Supreme Court (SC) Associate Justice Teresita Leonardo-de Castro seemed to have strengthened the impeachment complaint filed against Chief Justice Maria Lourdes Sereno before the House of Representatives.
De Castro accused Sereno of making appointments without consulting the SC en banc that she said was illegal.
In January 2013, she called the Chief Justice a “congenital liar” for issuing an allegedly fake resolution, without concurrence of the en banc, on the creation of the Regional Court Administration Office in Cebu or RCAO Region 7.
Sereno is facing impeachment raps filed by the Volunteers Against Crime and Corruption, Vanguards of the Constitution and lawyer Lorenzo Gadon.
The complainants alleged , among others, that she lied in her Statements of Assets, Liabilities and Net Worth (SALN) and that she bought a luxury bullet-proof vehicle without the SC en banc’s approval.
De Castro took to task Sereno for the allegedly illegal appointment of lawyer Brenda Jay Angeles-Mendoza as chief of the Philippine Mediation Center Office (PMCO).

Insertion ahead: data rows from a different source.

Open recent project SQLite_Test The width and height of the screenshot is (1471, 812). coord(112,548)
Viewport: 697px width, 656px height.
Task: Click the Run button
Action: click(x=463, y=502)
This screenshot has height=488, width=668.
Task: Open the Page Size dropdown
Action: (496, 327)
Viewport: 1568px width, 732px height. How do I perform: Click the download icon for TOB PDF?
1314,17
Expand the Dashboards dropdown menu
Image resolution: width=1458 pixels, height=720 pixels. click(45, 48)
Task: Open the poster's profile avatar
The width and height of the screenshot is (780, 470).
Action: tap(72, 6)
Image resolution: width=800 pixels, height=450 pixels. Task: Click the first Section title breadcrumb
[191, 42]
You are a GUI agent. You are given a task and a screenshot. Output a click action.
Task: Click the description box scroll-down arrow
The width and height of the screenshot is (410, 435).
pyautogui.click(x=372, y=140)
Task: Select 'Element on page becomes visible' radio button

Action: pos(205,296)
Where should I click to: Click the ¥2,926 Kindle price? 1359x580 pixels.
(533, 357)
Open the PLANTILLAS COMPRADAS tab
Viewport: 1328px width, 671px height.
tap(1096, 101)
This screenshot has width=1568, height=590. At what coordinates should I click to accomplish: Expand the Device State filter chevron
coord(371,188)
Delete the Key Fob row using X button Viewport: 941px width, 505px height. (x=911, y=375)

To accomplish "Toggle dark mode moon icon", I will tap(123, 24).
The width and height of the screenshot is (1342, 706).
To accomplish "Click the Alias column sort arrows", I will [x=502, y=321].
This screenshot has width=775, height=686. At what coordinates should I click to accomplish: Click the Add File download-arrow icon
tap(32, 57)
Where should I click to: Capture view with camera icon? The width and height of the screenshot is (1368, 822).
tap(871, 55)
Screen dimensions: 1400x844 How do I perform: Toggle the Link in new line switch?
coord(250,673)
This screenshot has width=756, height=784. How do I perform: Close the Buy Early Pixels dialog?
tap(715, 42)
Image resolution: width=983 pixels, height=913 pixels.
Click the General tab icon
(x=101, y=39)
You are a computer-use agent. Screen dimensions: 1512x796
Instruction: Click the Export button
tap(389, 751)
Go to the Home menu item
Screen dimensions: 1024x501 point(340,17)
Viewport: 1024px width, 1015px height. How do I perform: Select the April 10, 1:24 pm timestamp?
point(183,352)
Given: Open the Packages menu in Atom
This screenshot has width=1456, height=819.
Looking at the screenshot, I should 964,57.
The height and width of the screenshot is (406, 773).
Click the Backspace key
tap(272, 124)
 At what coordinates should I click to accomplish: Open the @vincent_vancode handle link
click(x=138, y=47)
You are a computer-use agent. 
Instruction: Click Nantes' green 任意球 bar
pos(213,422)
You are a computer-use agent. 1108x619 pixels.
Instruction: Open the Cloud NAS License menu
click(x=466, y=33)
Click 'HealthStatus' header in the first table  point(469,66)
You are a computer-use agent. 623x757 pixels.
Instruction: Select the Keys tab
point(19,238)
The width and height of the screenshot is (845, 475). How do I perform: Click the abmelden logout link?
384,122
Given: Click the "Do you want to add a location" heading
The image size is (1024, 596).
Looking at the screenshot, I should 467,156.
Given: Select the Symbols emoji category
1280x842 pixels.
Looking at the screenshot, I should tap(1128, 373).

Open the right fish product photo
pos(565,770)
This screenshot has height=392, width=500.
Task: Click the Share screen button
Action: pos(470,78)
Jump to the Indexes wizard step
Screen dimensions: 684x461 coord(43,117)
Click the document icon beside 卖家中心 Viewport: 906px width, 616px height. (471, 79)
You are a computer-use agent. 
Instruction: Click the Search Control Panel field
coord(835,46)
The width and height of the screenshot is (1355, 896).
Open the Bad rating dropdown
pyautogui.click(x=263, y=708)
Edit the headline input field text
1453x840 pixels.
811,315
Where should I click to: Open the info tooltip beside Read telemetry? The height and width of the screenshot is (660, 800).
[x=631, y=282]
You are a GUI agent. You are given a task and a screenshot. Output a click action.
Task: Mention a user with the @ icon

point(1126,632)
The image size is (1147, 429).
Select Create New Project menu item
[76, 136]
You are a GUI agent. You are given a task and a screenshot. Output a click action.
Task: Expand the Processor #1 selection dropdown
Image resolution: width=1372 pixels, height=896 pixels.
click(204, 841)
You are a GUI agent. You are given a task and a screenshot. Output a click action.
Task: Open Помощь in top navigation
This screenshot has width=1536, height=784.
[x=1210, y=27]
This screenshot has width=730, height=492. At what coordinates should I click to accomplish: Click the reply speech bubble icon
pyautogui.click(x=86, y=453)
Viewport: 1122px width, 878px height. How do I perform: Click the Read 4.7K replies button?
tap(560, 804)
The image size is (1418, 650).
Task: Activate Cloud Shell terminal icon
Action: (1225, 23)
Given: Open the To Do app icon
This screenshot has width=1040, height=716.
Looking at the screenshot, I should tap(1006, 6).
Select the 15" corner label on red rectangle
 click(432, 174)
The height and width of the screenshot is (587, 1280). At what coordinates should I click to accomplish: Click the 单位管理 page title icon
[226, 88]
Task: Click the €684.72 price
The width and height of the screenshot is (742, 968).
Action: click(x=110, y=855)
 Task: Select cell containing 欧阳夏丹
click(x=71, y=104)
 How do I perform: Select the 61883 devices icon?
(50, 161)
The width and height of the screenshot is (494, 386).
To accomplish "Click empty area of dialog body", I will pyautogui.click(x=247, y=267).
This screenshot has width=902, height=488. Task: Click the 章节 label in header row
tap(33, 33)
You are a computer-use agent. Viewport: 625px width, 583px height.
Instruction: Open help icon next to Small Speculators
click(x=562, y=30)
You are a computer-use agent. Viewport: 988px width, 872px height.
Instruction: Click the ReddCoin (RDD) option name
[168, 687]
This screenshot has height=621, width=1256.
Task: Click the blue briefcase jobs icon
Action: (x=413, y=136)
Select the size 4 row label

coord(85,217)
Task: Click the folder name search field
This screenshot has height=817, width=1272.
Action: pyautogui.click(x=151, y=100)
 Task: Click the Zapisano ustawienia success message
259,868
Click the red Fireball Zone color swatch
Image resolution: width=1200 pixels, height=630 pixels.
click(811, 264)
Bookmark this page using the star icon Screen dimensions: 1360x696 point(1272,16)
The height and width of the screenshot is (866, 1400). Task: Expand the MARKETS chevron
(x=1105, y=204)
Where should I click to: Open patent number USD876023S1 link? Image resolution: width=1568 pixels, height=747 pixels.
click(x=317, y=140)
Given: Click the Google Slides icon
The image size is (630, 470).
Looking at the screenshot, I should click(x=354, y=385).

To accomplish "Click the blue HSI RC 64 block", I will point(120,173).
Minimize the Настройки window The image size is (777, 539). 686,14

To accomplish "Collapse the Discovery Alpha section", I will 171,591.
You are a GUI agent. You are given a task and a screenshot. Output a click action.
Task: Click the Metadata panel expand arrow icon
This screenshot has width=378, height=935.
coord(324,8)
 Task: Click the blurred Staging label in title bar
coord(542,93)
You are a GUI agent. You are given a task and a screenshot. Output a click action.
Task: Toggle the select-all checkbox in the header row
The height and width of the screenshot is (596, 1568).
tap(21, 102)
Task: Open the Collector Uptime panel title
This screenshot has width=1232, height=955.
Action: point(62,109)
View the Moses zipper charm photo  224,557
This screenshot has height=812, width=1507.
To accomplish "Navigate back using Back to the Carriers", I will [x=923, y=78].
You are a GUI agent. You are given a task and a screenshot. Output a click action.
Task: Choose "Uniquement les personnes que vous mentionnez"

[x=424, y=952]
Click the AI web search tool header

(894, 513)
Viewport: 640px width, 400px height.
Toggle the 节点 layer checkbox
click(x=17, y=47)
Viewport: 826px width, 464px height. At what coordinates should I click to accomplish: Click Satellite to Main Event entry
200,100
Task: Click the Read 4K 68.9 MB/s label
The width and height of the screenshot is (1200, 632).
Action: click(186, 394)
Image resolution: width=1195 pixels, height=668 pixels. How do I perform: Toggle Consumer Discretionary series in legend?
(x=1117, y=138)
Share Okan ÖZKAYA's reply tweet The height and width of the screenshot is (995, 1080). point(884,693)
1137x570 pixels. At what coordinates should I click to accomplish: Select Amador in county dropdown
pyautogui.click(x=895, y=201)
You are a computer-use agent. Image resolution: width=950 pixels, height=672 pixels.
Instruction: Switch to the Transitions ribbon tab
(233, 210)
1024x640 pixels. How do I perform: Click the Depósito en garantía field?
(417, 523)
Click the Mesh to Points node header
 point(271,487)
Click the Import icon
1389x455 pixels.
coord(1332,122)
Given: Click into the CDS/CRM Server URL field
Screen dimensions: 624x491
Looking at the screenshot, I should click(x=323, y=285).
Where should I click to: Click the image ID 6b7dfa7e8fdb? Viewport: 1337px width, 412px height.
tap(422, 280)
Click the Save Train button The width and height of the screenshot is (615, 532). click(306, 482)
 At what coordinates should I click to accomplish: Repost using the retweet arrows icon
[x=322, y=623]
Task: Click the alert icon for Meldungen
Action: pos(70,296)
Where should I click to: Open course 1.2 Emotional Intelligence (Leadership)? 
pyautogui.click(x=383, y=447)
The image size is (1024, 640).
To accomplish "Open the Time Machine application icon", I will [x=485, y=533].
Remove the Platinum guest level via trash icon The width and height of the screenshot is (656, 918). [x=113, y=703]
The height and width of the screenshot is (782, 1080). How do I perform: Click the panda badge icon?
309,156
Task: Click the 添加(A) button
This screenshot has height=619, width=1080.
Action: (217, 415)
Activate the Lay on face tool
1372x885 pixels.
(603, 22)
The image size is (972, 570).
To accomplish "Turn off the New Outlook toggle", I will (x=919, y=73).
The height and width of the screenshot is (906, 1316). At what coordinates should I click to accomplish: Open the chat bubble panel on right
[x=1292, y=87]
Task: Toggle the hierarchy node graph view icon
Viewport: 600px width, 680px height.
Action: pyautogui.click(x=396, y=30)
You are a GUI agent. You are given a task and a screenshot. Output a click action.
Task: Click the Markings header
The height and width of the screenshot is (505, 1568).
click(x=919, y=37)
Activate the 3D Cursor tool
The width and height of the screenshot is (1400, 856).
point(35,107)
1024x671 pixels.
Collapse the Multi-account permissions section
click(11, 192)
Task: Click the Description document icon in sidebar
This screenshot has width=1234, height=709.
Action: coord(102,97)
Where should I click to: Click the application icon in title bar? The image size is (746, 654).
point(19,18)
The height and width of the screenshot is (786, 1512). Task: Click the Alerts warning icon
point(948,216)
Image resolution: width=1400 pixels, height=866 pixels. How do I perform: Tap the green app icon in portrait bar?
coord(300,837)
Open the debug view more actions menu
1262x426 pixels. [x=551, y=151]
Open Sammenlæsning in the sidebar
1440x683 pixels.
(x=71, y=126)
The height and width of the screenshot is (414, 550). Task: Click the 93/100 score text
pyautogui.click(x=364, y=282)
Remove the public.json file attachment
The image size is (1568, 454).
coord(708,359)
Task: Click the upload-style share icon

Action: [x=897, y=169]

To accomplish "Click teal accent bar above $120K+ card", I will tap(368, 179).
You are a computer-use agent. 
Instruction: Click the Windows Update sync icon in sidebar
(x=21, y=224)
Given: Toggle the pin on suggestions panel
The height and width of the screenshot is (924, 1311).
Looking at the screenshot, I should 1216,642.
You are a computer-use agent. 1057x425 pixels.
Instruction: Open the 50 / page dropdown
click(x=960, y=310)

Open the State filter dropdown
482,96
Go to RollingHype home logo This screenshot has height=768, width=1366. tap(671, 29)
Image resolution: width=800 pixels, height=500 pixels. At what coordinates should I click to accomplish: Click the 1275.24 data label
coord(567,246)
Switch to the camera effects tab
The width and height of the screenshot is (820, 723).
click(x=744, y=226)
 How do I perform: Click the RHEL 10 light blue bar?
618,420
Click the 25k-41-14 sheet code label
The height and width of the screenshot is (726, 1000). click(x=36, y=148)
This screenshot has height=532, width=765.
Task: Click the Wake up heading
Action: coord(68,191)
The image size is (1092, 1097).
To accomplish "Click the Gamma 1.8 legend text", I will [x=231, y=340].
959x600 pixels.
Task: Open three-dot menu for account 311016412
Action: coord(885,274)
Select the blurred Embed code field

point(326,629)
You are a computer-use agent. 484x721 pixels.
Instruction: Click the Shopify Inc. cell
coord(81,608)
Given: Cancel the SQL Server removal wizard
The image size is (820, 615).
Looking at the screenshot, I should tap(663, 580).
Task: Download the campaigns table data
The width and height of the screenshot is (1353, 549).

In a six-page internal memorandum of de Castro to Sereno, dated August 25, 2017, and obtained by The Manila Times, she asked her fellow justices to move against the schemes and practices of Sereno and stop the weakening of the powers of the SC en banc as a result of interference from the Chief Justice.
She said it is about time that the court en banc avert the continuing diminution of its constitutionally vested powers by setting clear guidelines on the appointment of ranking officials.
De Castro asked the SC en banc to “revoke” and “recall” the appointment of Mendoza as PMCO chief.
Mendoza’s appointment, she said, was made by Sereno without the approval of the SC en banc as a collegial body.
De Castro pointed out that Mendoza is the “first and only regular” PMCO chief appointed without a resolution from the Philippine Justice Association’s Board of Trustees and without the en banc’s approval in disregard of requirements of SC Administrative Order 33-2008.
She said the 1987 Constitution vested the SC en banc, not the Chief Justice alone, powers to appoint judicial officials.
The SC en banc is composed of the Chief Justice and its 14 associate justices.